Genauer betrachtet zeigen die Ergebnisse, dass TouristInnen bevorzugt Bilder mit Natur und Landschaft im Fokus zu veröffentlichen, wobei sie gänzlich auf andere Kategorien wie Personen oder Architektur verzichten. Die Destinationsmarketingorganisation kombiniert diese Bilder hingegen mit weiteren Kategorien wie Pflanzen oder Outdoor-Sportarten. Man könnte argumentieren, dass mit der Darstellung von Personen auf den Fotos der Tirol Werbung ein Denkprozess bei potenziellen TouristInnen angestoßen werden soll, jedoch sind die Ergebnisse in diesem Punkt nicht sehr aussagekräftig.
Das beeindruckende Motiv eines Sees umringt von Bergen (Beispiel: Titelbild "Seebensee") wurde in beiden Stichproben dargestellt, wobei dieses bei TouristInnen stärker ausgeprägt ist. Dies kann mit dem Entwicklungsprozess des Destinationsimages erklärt werden. Das von TouristInnen gebildete Image eines Reiseziels ist in hohem Maße von den bereits wahrgenommenen Werbeaktivitäten abhängig. Zudem spielen auch psychologische Motivationsfaktoren eine wichtige Rolle. TouristInnen wollen anderen beweisen, dass sie an einem bekannten Ort waren und stellen dabei Werbebilder nach. Einige Bilder werden sogar aus den gleichen Winkeln aufgenommen, um etablierte Werbefotos bestmöglich zu imitieren.
TTR: Welche konkreten Handlungsempfehlungen geben Sie in Ihrer Masterarbeit?

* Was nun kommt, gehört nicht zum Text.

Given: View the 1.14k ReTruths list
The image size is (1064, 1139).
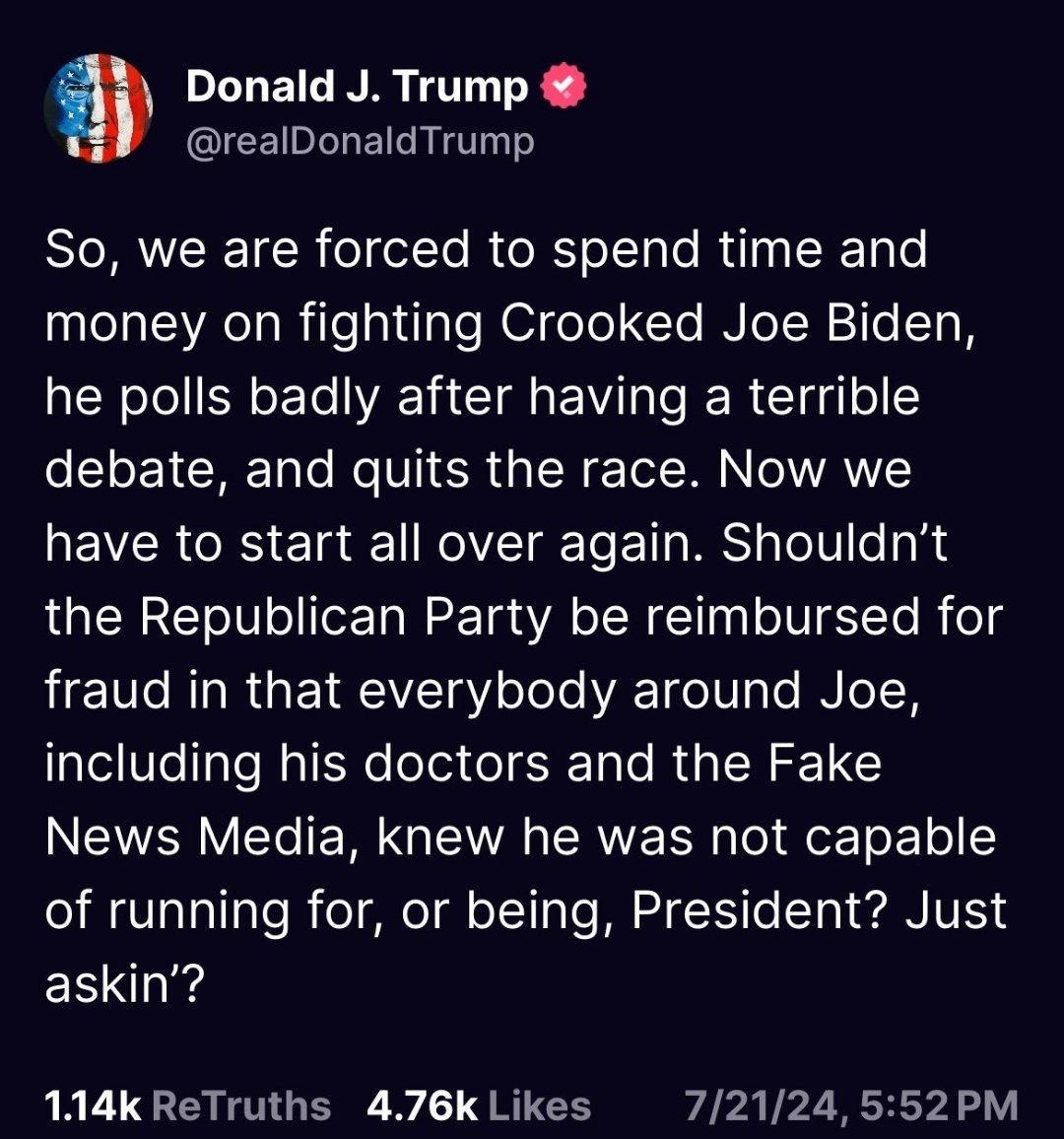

Adriana Wacker: Zusammenfassend lässt sich sagen, dass die Tirol Werbung schon ein strategisch durchdachtes Destinationsimage von Tirol projiziert. Es werden wunderschöne Landschaften sowie Tiroler Architektur, Outdoor-Sportarten, traditionelles Essen und beeindruckende Charaktere in ihrem natürlichen Lebensraum gezeigt. Aber es gibt auch großen Potenzial für Verbesserungen in der Übereinstimmung mit den Wahrnehmungen der TouristInnen. Daher lautet die Empfehlung für zentrale Standortmarketingorganisationen, dass sie die Perspektive der TouristInnen stärker miteinbinden sollen. Gerade das starke Interesse an Bildern mit Fokus allein auf der einzigartigen Tiroler Landschaft sollte in der Strategie berücksichtigt werden, um bessere Ergebnisse zu erzielen.
Weitere Ergebnisse und Empfehlungen können direkt im physischen Exemplar der Masterarbeit am MCI nachgelesen werden. (Sprache: Englisch)
Adriana Wacker
© Specht
Adriana Wacker hat 2019 das Masterstudium „Management, Communication & IT“ am Management Center Innsbruck abgeschlossen. Als stolze Tirolerin liegt ihr die Tiroler Wirtschaft und somit natürlich auch der Tourismus sehr am Herzen. Das Paper aufbauend auf ihrer Masterarbeit hat sie bei der ENTER eTourism Conference 2020 in Surrey präsentiert, welches daraufhin auch in den Proceedings „Information and Communication Technologies in Tourism 2020“ veröffentlicht wurde. Für ihre Masterarbeit wurde sie 2020 mit dem Wissenschaftspreis der Wirtschaftskammer Tirol ausgezeichnet. Nach ihrer akademischen Ausbildung begann sie im Marketing bei einem renommierten Autohaus zu arbeiten. Das Autohaus Schweiger betreibt mit der Marke „The Bullishow“ Europas größtes VW-Bus-Zentrum.